> Try it
Repeat every record exactly, but omit the images.

(Pixel coordinate grounding data)
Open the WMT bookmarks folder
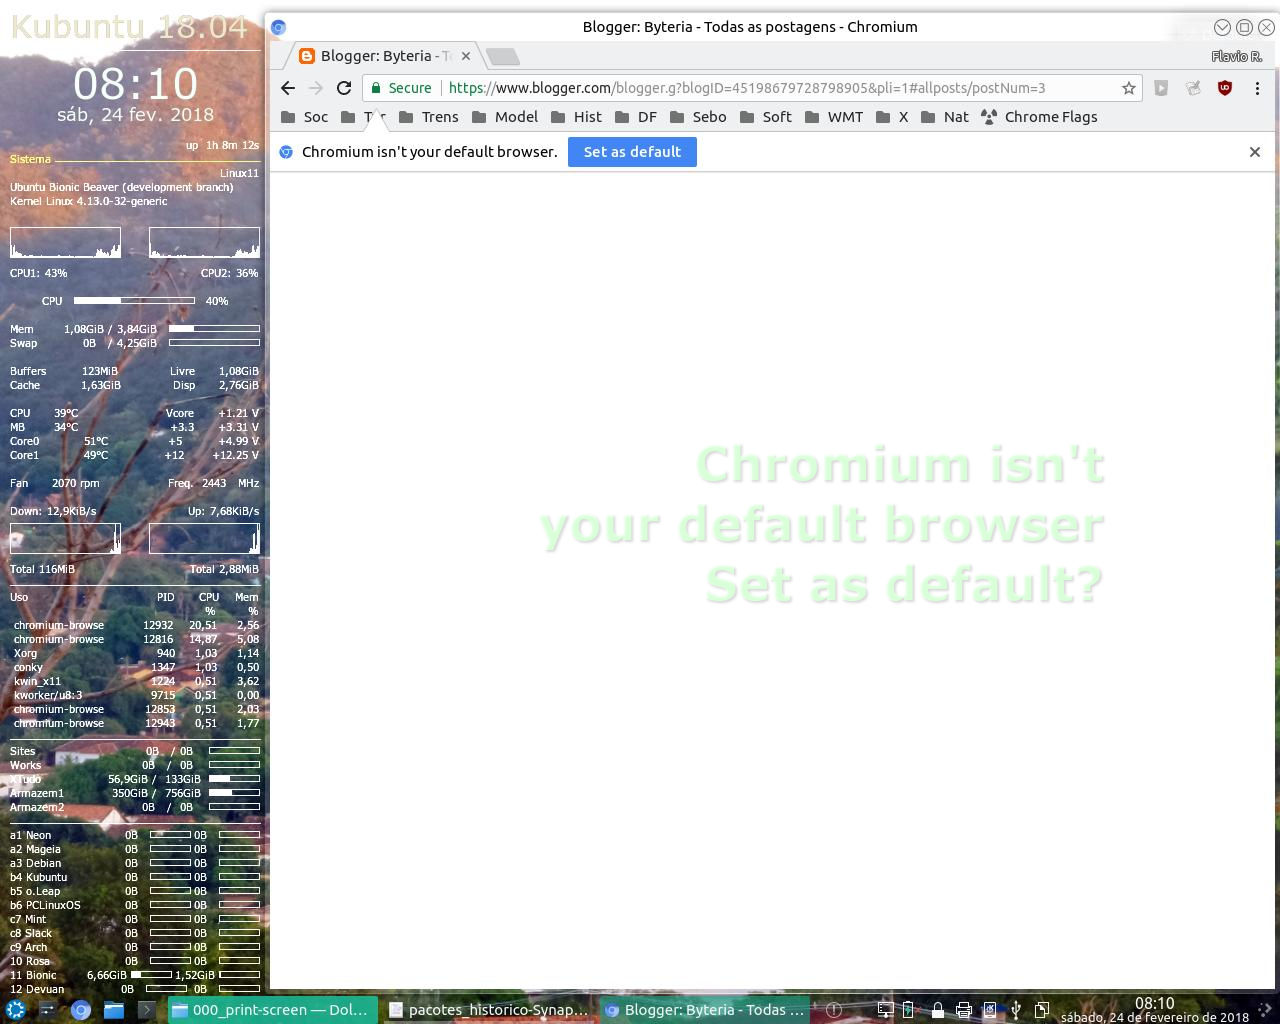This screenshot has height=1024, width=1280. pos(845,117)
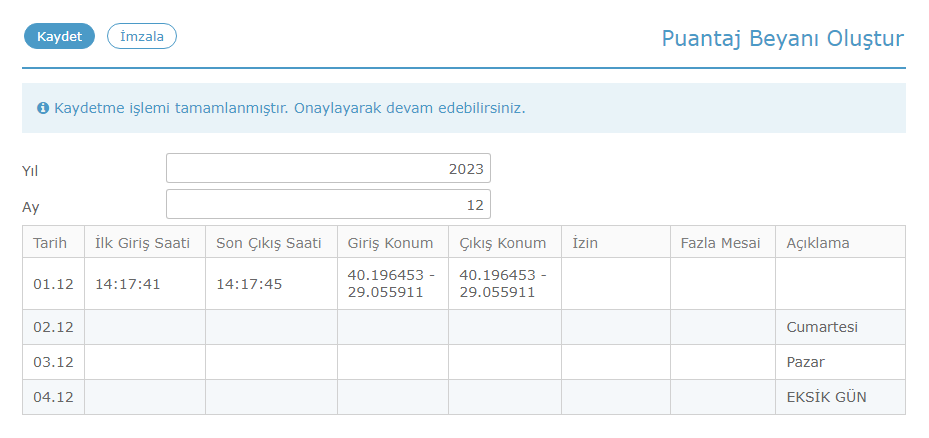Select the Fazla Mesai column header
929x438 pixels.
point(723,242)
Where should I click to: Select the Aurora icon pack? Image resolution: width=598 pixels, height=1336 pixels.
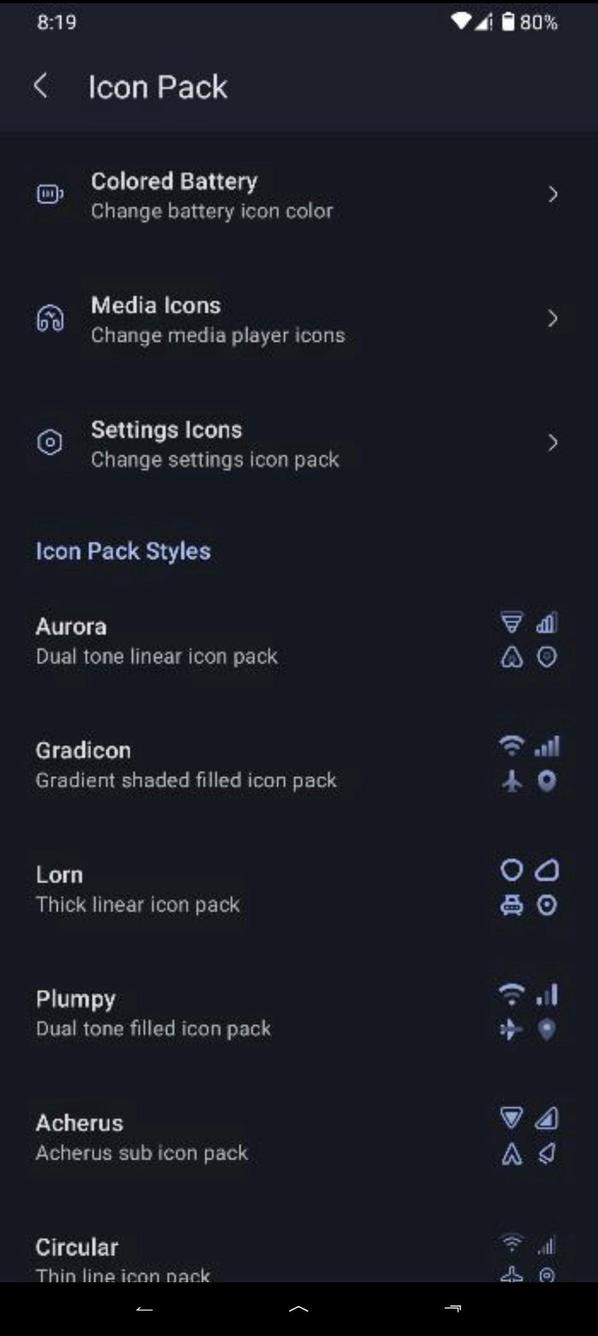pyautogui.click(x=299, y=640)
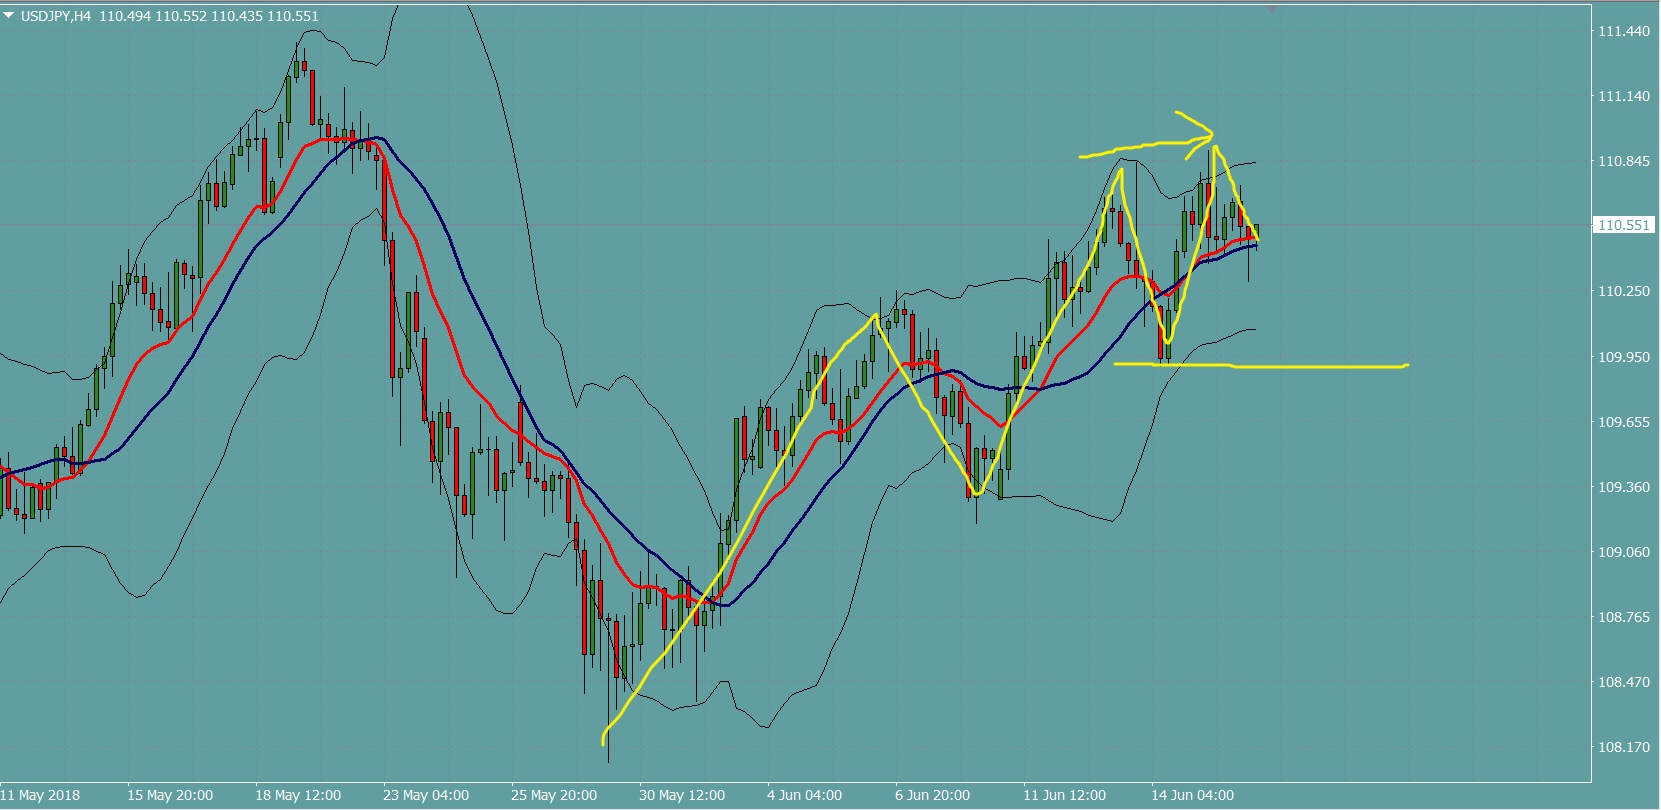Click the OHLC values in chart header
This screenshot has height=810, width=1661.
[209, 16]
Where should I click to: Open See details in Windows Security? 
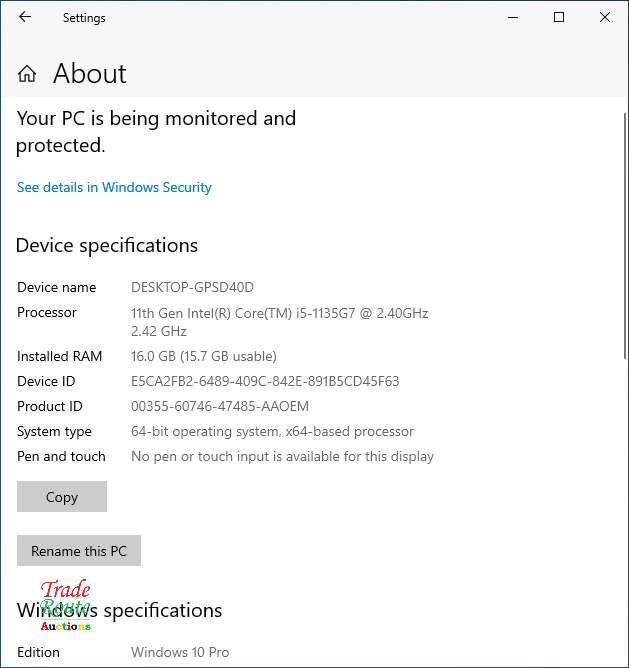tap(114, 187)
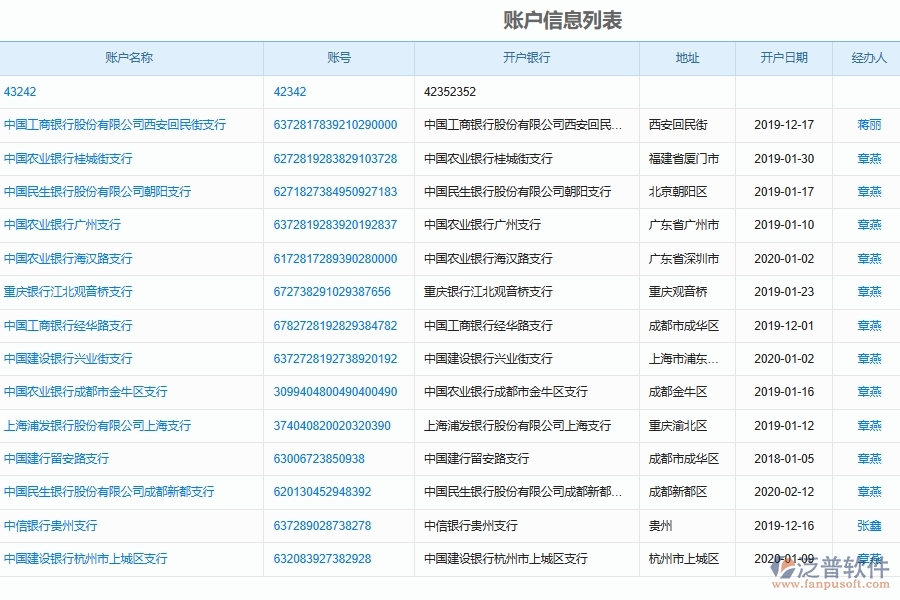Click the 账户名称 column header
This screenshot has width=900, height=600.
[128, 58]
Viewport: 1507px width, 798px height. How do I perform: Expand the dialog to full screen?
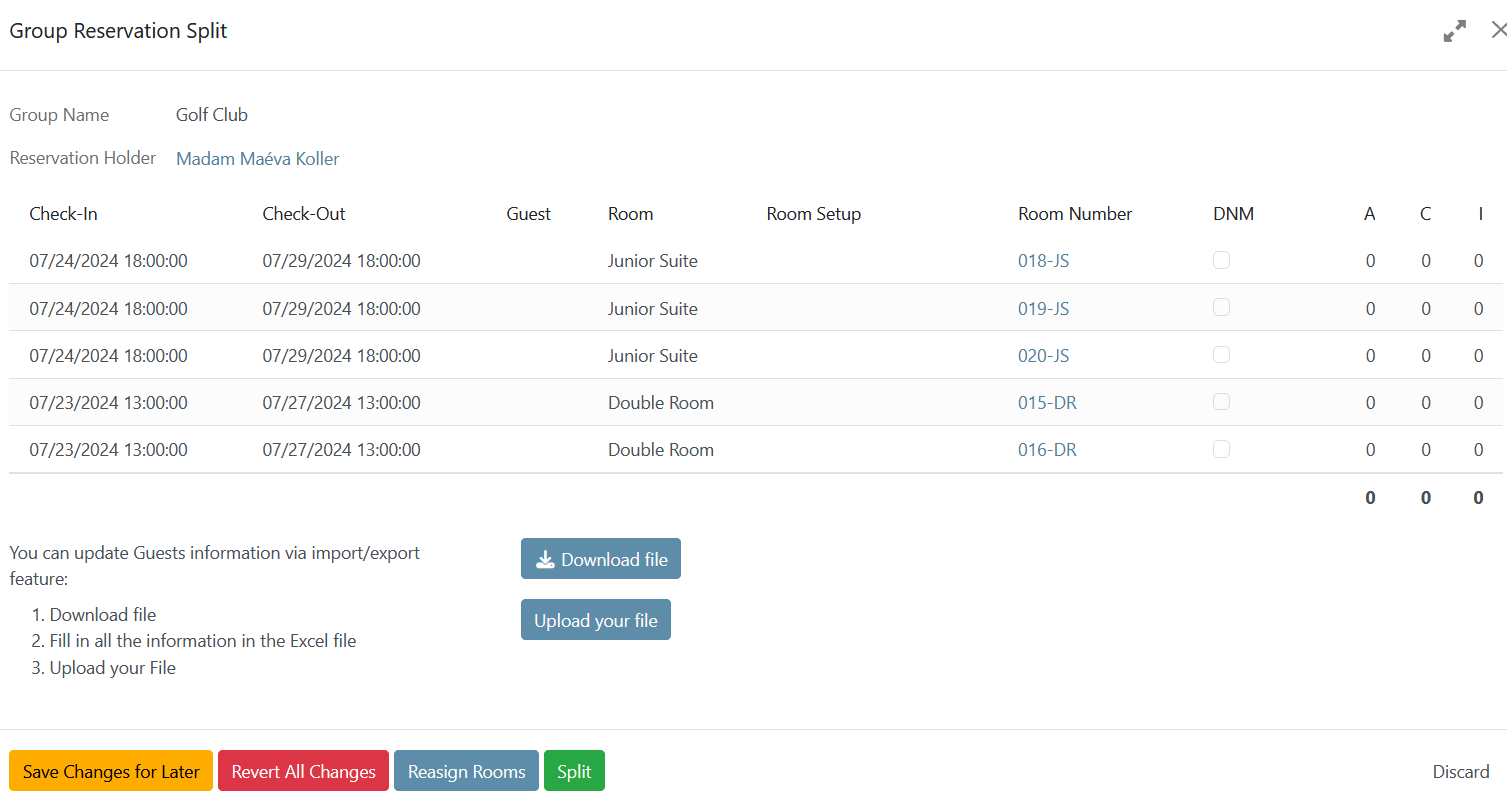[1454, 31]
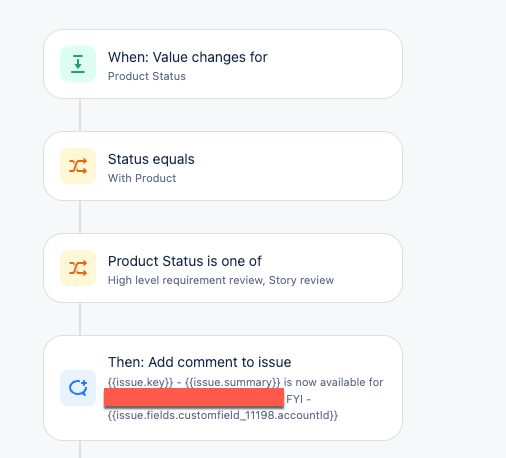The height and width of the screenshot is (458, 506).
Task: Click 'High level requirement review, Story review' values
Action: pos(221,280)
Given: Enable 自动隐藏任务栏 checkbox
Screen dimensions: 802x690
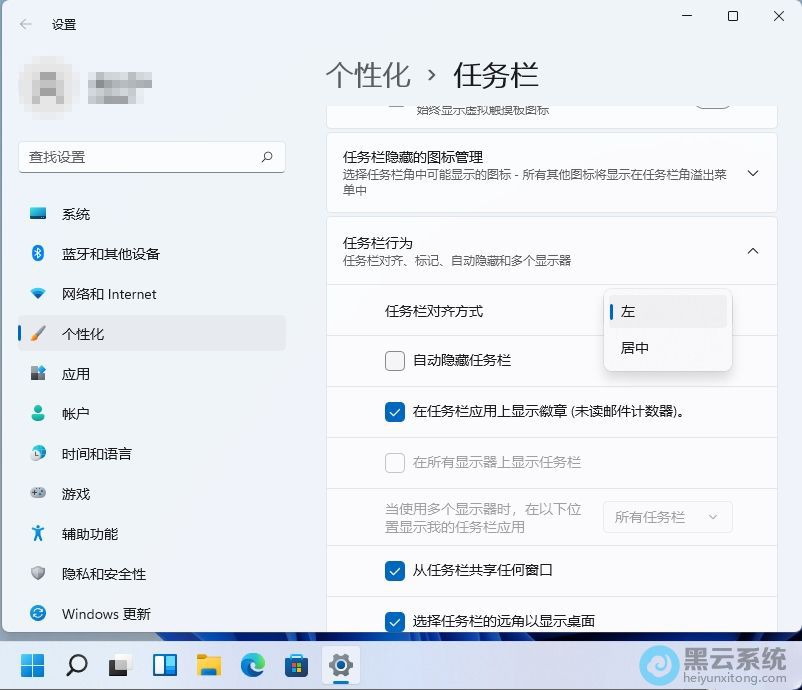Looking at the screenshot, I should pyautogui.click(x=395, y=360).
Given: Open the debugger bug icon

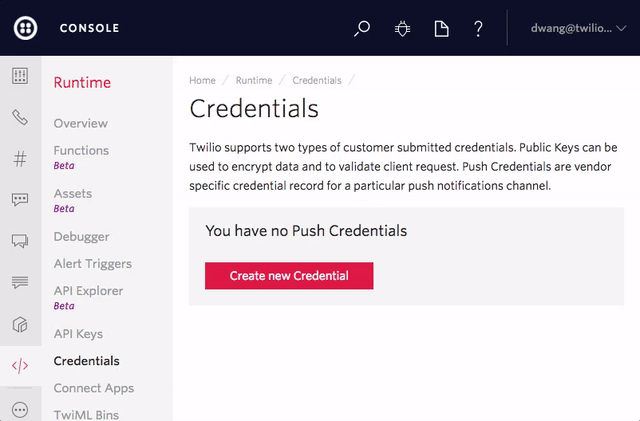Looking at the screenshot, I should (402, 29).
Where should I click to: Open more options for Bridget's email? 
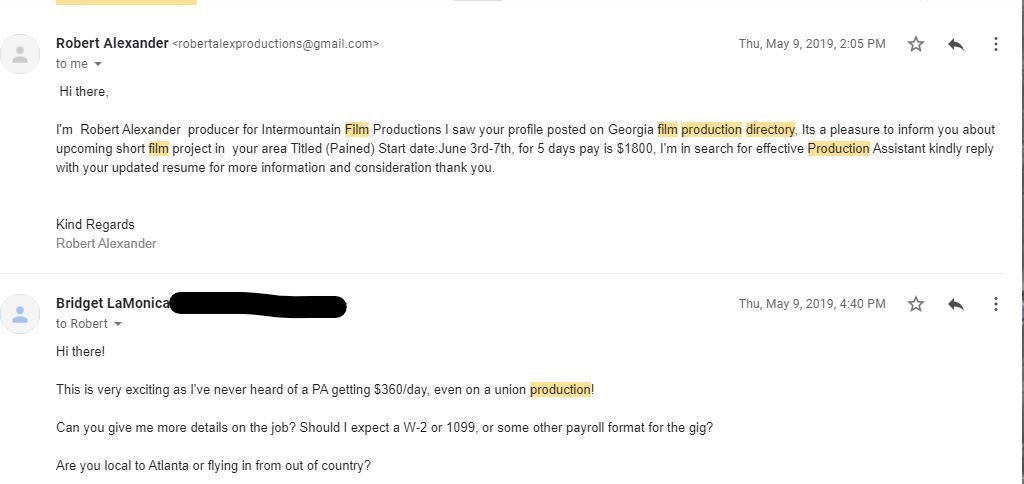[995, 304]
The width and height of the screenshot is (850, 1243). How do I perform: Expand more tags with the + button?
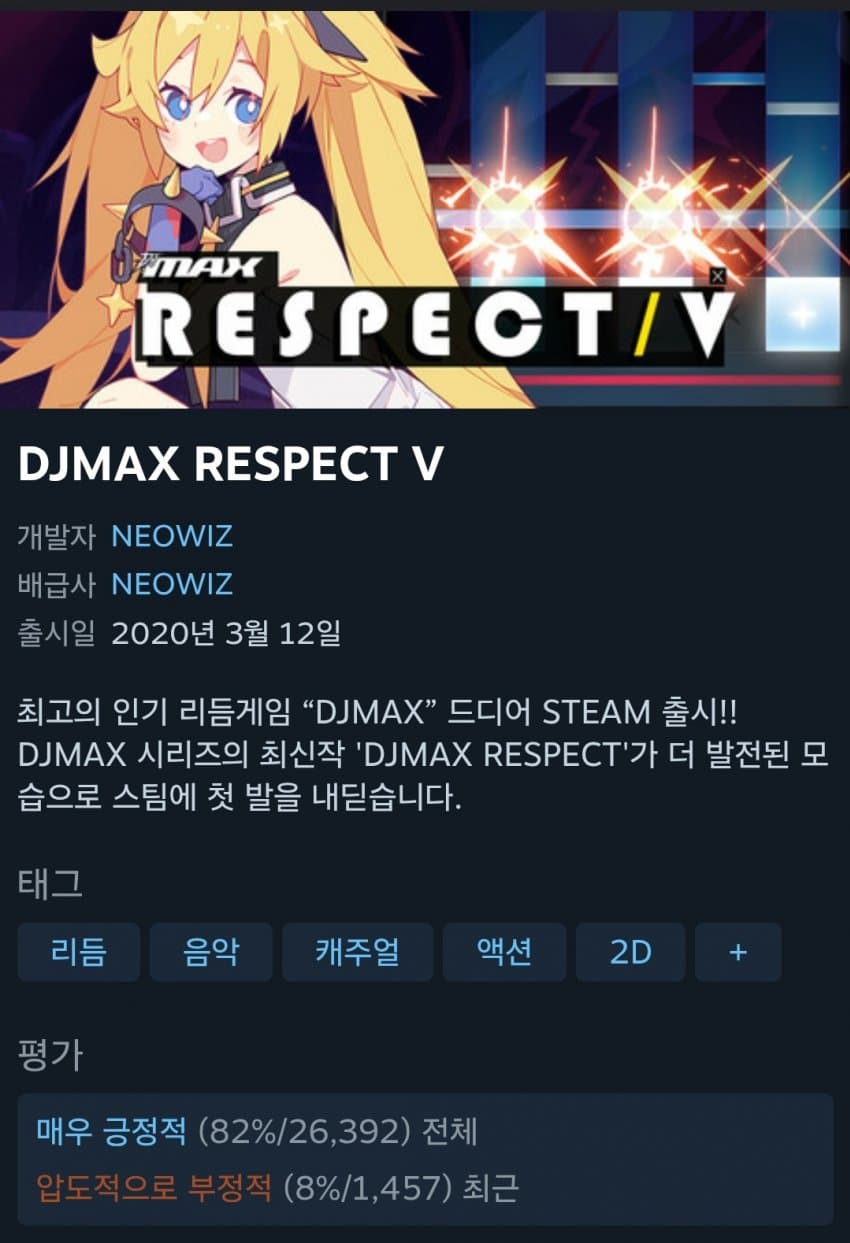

> The completed task
Open the WMT bookmarks folder
This screenshot has height=1024, width=1280. pos(845,117)
Select the Fazla Mesai column header
929x438 pixels.
point(723,242)
Where should I click to: Select the Aurora icon pack? Image resolution: width=598 pixels, height=1336 pixels.
pyautogui.click(x=299, y=640)
Click the OHLC values in chart header
This screenshot has height=810, width=1661.
[209, 16]
Where should I click to: Open See details in Windows Security? 
tap(114, 187)
Click the 账户名称 column header
This screenshot has width=900, height=600.
[128, 58]
Viewport: 1507px width, 798px height. How do I perform: Expand the dialog to full screen?
[1454, 31]
The height and width of the screenshot is (458, 506).
Task: Click 'High level requirement review, Story review' values
Action: pos(221,280)
Given: Enable 自动隐藏任务栏 checkbox
Screen dimensions: 802x690
Looking at the screenshot, I should pyautogui.click(x=395, y=360).
Given: Open the debugger bug icon

Looking at the screenshot, I should (402, 29).
Where should I click to: Open more options for Bridget's email? 
[995, 304]
The width and height of the screenshot is (850, 1243). How do I perform: Expand more tags with the + button?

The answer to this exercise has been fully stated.